(Beginning of The data)

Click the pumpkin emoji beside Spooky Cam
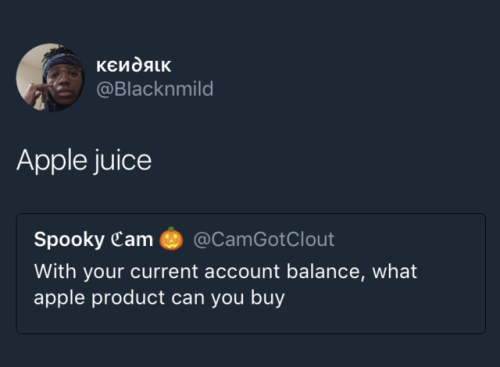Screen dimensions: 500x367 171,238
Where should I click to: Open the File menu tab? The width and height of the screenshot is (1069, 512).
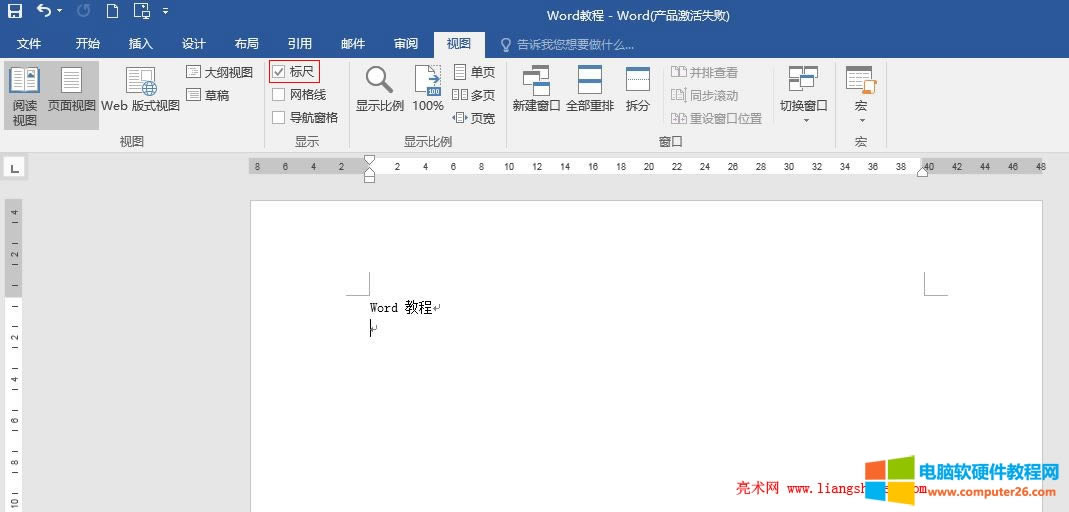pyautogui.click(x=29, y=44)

(End of The data)
(Beginning of The data)

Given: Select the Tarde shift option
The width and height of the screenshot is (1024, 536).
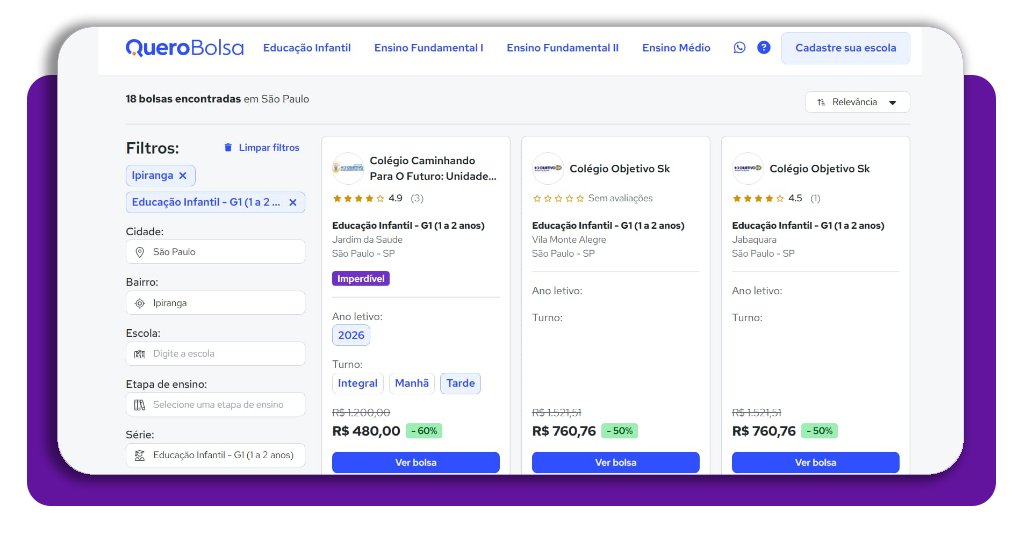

(End of The data)

Assignment: In the data above, find the line with "Given: Select the Tarde shift option" and the line with "The width and height of the screenshot is (1024, 536).". Retype both, plus every line between them, exactly.

Task output:
Given: Select the Tarde shift option
The width and height of the screenshot is (1024, 536).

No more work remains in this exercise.